Work required |
Go to the line in the entries below that holds "Task: Start voice" and repeat exactly from there through the line that holds "You are a computer-use agent. Image", inclusive.

◇ ◇ ◇ ◇ ◇ ◇ ◇

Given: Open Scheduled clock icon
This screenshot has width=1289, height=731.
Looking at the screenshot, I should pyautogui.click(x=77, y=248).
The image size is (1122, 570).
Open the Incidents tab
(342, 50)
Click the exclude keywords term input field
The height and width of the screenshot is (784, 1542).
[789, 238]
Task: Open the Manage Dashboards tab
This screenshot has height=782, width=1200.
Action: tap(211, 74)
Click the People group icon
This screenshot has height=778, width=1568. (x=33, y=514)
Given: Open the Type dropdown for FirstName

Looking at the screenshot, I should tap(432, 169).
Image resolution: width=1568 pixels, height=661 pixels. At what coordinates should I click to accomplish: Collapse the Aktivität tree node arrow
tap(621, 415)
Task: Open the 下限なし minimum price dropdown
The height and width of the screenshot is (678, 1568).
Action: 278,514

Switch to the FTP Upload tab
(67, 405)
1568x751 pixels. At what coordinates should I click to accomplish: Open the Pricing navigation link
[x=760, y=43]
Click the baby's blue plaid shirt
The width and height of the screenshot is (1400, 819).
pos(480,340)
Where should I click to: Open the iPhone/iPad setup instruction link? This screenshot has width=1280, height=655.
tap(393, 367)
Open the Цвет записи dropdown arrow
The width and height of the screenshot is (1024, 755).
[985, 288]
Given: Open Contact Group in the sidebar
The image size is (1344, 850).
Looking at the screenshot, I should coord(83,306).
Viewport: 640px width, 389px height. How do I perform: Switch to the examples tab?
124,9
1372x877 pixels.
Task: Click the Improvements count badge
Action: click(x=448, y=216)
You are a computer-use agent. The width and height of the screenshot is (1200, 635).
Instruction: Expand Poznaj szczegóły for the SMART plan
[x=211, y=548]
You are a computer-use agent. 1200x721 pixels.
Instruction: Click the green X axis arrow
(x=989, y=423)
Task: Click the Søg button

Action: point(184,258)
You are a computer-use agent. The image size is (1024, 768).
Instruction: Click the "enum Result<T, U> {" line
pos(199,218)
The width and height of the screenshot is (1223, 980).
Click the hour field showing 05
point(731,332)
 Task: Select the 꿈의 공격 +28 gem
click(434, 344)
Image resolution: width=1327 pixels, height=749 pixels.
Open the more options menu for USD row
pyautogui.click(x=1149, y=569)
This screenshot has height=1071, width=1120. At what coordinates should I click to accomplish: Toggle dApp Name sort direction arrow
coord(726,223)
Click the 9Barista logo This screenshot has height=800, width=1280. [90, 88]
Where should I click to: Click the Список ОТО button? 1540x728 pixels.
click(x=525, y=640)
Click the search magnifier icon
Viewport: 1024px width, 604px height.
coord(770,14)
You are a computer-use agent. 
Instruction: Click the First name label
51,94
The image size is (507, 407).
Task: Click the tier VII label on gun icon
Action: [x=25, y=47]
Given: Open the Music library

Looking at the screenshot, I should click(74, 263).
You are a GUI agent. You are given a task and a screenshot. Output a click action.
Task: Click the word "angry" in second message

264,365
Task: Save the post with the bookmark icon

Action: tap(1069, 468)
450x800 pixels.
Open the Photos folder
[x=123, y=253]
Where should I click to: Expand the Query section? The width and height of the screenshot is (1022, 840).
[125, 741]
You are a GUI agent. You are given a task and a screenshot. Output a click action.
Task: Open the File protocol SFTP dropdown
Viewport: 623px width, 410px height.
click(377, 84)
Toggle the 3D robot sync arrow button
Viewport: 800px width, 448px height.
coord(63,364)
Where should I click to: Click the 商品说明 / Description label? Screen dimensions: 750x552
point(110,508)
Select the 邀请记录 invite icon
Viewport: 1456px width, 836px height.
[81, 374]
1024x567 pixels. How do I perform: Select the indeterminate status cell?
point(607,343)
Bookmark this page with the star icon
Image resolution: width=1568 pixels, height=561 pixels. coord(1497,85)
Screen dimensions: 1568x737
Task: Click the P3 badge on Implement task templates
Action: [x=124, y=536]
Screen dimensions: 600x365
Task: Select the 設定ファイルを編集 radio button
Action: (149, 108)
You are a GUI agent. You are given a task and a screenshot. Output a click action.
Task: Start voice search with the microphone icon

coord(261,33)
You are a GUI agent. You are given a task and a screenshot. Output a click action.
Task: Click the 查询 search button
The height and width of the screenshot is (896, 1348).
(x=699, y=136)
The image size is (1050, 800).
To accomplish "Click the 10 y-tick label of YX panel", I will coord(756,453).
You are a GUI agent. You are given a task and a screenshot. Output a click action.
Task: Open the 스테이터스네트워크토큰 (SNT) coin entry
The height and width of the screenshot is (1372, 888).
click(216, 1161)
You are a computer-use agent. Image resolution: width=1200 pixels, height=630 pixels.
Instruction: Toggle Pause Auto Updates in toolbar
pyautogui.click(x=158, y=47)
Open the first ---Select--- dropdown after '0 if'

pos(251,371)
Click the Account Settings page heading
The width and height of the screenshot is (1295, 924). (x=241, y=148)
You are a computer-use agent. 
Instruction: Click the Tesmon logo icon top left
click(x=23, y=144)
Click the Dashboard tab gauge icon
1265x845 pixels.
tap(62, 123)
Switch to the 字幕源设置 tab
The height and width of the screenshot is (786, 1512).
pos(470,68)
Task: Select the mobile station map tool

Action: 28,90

◇ ◇ ◇ ◇ ◇ ◇ ◇

Output |
Task: Start voice search with the microphone icon

coord(261,33)
You are a GUI agent. You are given a task and a screenshot. Output a click action.
Task: Click the 查询 search button
The height and width of the screenshot is (896, 1348).
(x=699, y=136)
The image size is (1050, 800).
To accomplish "Click the 10 y-tick label of YX panel", I will coord(756,453).
You are a GUI agent. You are given a task and a screenshot. Output a click action.
Task: Open the 스테이터스네트워크토큰 (SNT) coin entry
The height and width of the screenshot is (1372, 888).
click(216, 1161)
You are a computer-use agent. Image resolution: width=1200 pixels, height=630 pixels.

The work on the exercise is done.